**WRITTEN INSTRUCTION**
Render the listing below as a JSON list of strings with one string per line, skipping blank lines and leaving out the pictures.

start

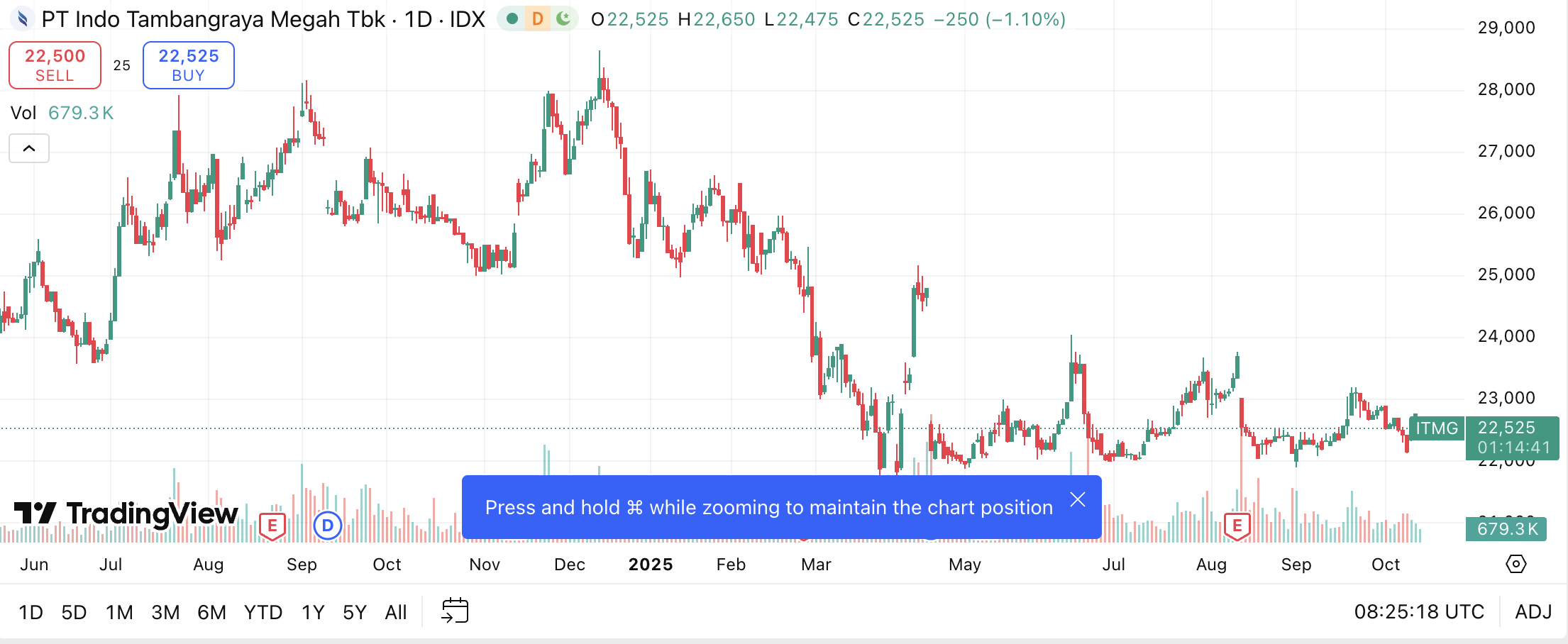Dismiss the zooming hint notification

1078,500
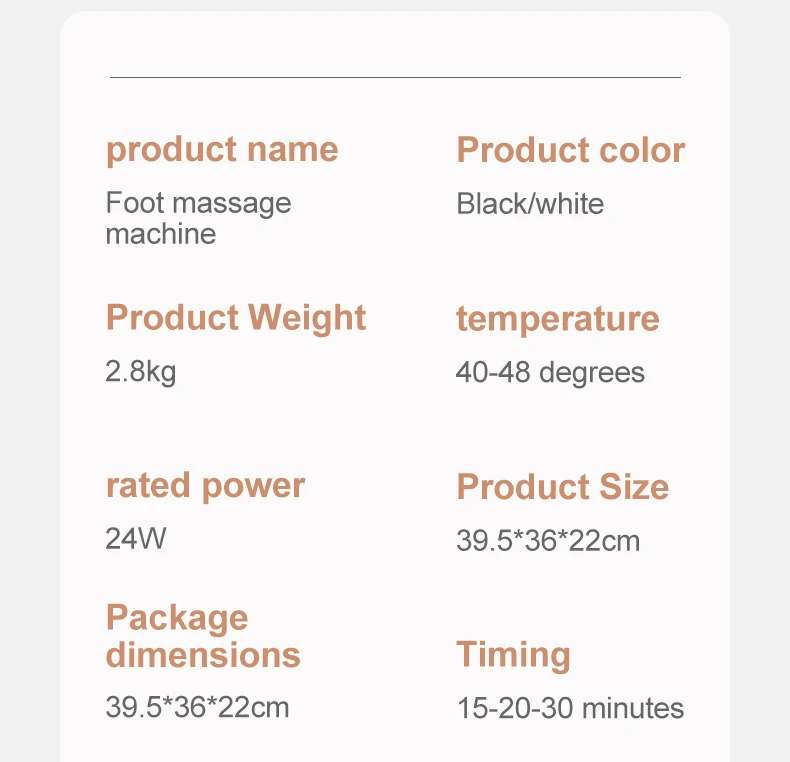The width and height of the screenshot is (790, 762).
Task: Click the 'Product color' heading
Action: [571, 150]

end

**RESULT**
[
  "Dismiss the zooming hint notification",
  "1078,500",
  "The width and height of the screenshot is (790, 762).",
  "Task: Click the 'Product color' heading",
  "Action: [571, 150]"
]